What happened when I call osDelay() in IdleTask?

Hi guys,
I use cubeMx to generate an MDK project with FreeRTOS, everything is the default except I enabled the idle task.

void StartDefaultTask(void *argument)
{
  for(;;)
  {
    osDelay(200);
    HAL_GPIO_TogglePin(LED_GPIO_Port, LED_Pin);
  }
}

I blink the LED at the default task, everything is OK.
But when I add osDelay() in the Idle task, the LED stops to blinky. (When I try to change osDelay() to HAL_Delay(), the program works well.)

void vApplicationIdleHook( void )
{
    while(1) {
        osDelay(10000);         // can NOT work
        //HAL_Delay(10000);     // work well
        HAL_PWR_EnterSTOPMode(PWR_LOWPOWERREGULATOR_ON, PWR_STOPENTRY_WFE);
    }
}

Here is the question, why the osDelay() can’t work in IdleTask?
Thanks.

It is not permitted to call vTaskDelay (osDelay maps to vTaskDelay) in idle task hook - RTOS idle task and the FreeRTOS idle task hook function.

2 Likes

The reason the Idle task can’t block, is then there might be no task ready to run, and the CPU can’t run “no code”.

One of the main purposes of the Idle task is to be there so the CPU always has some code to run, and thus, it can’t block.

Thus, functions used within the Idle Hook are not allowed to block, EVER, as that will normally mean that the CPU suddenly has no code to run.

Since HAL_Delay is just a spin wait, and doesn’t block, that would work, but means the other functions of the Idle task (cleaning up after tasks that delete themselves) will also get delayed.

Note, your IdleHook function breaks that latter operation.
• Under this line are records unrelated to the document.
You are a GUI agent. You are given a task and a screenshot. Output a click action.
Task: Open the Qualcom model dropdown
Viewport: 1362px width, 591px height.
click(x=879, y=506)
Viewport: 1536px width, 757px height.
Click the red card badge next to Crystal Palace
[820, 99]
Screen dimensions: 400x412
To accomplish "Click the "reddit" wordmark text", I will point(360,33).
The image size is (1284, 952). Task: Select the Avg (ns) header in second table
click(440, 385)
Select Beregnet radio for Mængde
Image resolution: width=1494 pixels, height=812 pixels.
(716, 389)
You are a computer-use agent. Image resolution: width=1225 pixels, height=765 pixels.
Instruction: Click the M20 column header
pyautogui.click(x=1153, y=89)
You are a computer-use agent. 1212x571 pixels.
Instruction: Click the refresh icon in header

I would suggest you could just make you IdleHook function into an Idle Priority function if it does what you really want it to do, enter the Stop Mode every 10,000 ticks of the clock (which I sort of doubt is what you actually want to do).

2 Likes

Thanks @aggarg .
That’s really what I need!

@richard-damon
Thanks for explaining to me why the Idle task can’t be blocked.
By you, I know what I can’t do, but also why.